Esse movimento, claro, não é limitado ao iPhone. Toda a indústria percebeu que, conforme a tecnologia móvel evoluía, telas maiores seriam necessárias para interagir melhor com o sistema e consumir conteúdo. Ler notícias e assistir a vídeos em uma telinha pequena simplesmente não é uma experiência agradável. A própria Apple havia reconhecido isso com o lançamento do iPad, que aos poucos passou a perder o sentido de existir até ter seu propósito repensado.

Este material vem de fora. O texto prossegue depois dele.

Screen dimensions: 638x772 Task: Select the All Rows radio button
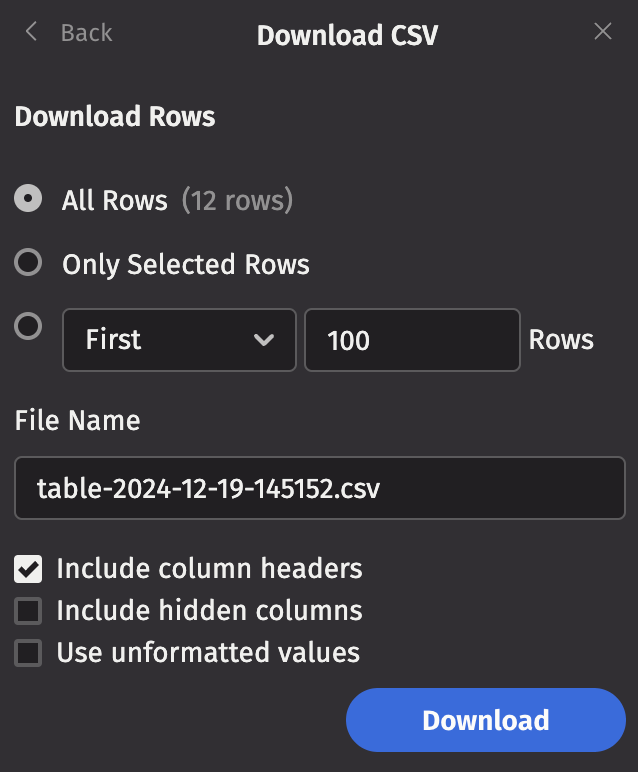click(x=28, y=199)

Também é evidente que houve a preocupação das fabricantes em tentar minimizar as bordas ao redor da tela, de forma que as telas dos celulares crescessem sem aumentar radicalmente o tamanho físico do aparelho. Essa progressão deu origem ao infame “notch”, o corte na tela necessário para abrigar sensores e câmeras frontais em um momento em que o painel já ocupava praticamente 100% da frente do aparelho. Algumas empresas recorreram a uma “franja”, como a Apple. A Samsung, por sua vez, preferiu um furo no display, enquanto outras tentaram minimizar o impacto visual com uma pequena curvatura em formato de gota.

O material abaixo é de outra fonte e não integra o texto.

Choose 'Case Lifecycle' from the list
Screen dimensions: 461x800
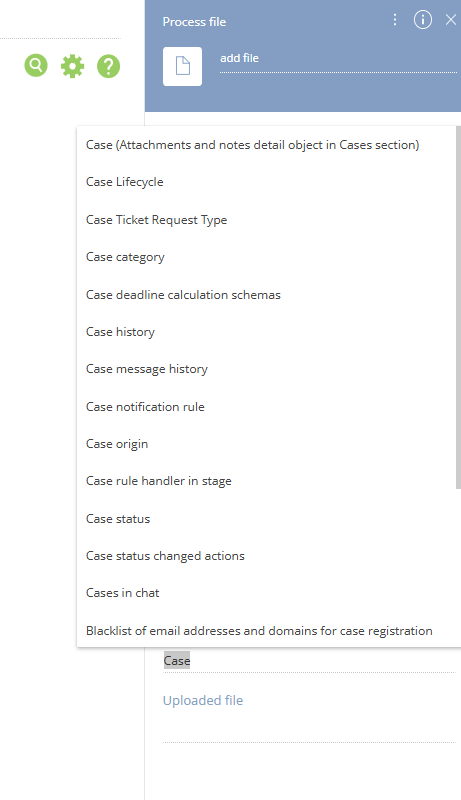coord(266,182)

Ao olhar para a parte de trás dos iPhones de 2010 e de 2019, uma outra diferença fica clara: as câmeras. As fabricantes perceberam que uma só lente não era mais suficiente para fazer as fotos com a qualidade que se espera de um smartphone nos dias de hoje, já que o tamanho do aparelho não dá ao usuário a liberdade e versatilidade de uma câmera semiprofissional ou profissional. Existem várias abordagens para a configuração multicâmera: em alguns aparelhos, elas trabalham juntas para fazer uma foto mais rica em detalhes; em outros, cada uma das lentes tem uma função própria e exclusiva, como capturar imagens com ângulo mais amplo ou aplicar um “zoom” óptico. De qualquer forma, o fato é que é muito difícil encontrar um aparelho lançado em 2019 que tenha apenas uma câmera traseira.

Outra grande mudança veio quando as fabricantes decidiram que a entrada de fone de ouvido de 3,5 milímetros, padrão nos celulares, trazia mais transtornos do que benefícios. A Apple foi a primeira entre as grandes empresas a remover a porta de seus celulares, e tantas outras fabricantes seguiram a tendência em seguida. As justificativas variam, alegando que a remoção do componente abria espaço para outras coisas como uma bateria maior, ou que ela facilita tornar os aparelhos à prova d’água. Gostando ou não, é uma tendência que veio para ficar, então prepare seu adaptador ou compre seus fones Bluetooth.

Uma outra tendência de design que foi e voltou durante a década é a traseira de vidro presente no iPhone 4 e no iPhone 11 Pro Max. O material deixou de ser foco em aparelhos de alto desempenho por alguns anos pela fragilidade, mas voltou com tudo no final da década por um motivo muito simples: carregamento sem fio. O sistema de recarga sem fio Qi, padrão da indústria de celulares, depende de um acabamento compatível, e para isso o vidro se mostra necessário. Então, se você gostava dos smartphones premium de materiais como alumínio, eles se tornarão cada vez mais raros.